Micro-cracking behavior of the numerical models with different heterogeneity indices under the confining pressure of 20 MPa. The different minerals are identified (Q: quartz, K: K-feldspar, P: plagioclase, and biotite is not labelled). Green segments represent grain boundaries, magenta and black segments represent grain boundary tensile and shear cracks, respectively, and red and blue segments represent intra-grain tensile and shear cracks, respectively

The simulation results also show that most of the intra-grain cracks (both tensile and shear) generally develop in quartz (except the numerical models with heterogeneity indices equal to 0.35 and 0.79 under the confining pressure of 20 MPa). This is mainly due to the fact that the particle-particle contact modulus, and parallel bond modulus and strength in the quartz mineral are assigned with the highest value as compared with the values of other minerals (Peng et al. 2018). Many researchers investigated the micro-cracking behavior of crystalline rocks and found that the intra-grain cracks occurred mostly in quartz grains (Tullis and Yund 1977).

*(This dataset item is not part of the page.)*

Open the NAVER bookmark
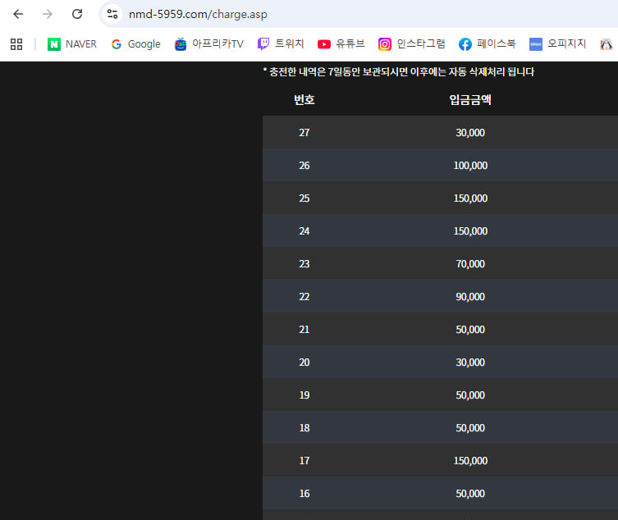The image size is (618, 520). point(72,44)
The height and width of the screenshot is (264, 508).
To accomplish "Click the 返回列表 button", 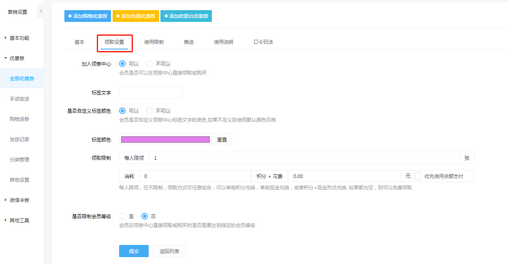I will 169,251.

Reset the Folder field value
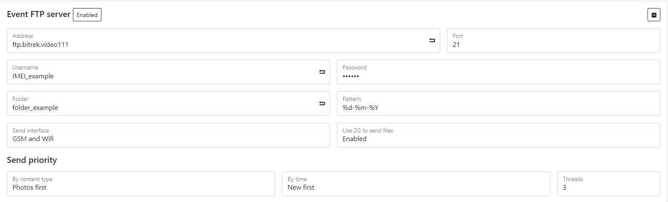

These observations are in good agreement with the simulation results in this study.

4 Conclusions

This paper numerically investigates the influence of grain size heterogeneity on the micro-cracking process and strength of a crystalline rock. The simulation results reveal that the peak strength generally increases as the numerical model gradually progresses from heterogeneous to homogeneous. The micro-cracking behavior is also found to be greatly affected by material heterogeneity. As the numerical model becomes more homogeneous, the number of generated grain boundary tensile cracks gradually decreases and the number of intra-grain cracks (both tensile and shear) increases. The orientation of grain boundary micro-cracks is mainly controlled by the geometry of assembled grain structure of the numerical specimen model, while the orientation of intra-grain micro-cracks is to a large degree influenced by the confinement. The results also reveal that the development of intra-grain cracks (both tensile and shear) is much more favored in quartz than in the other minerals, which is generally in good agreement with the previous laboratory test results by other researchers.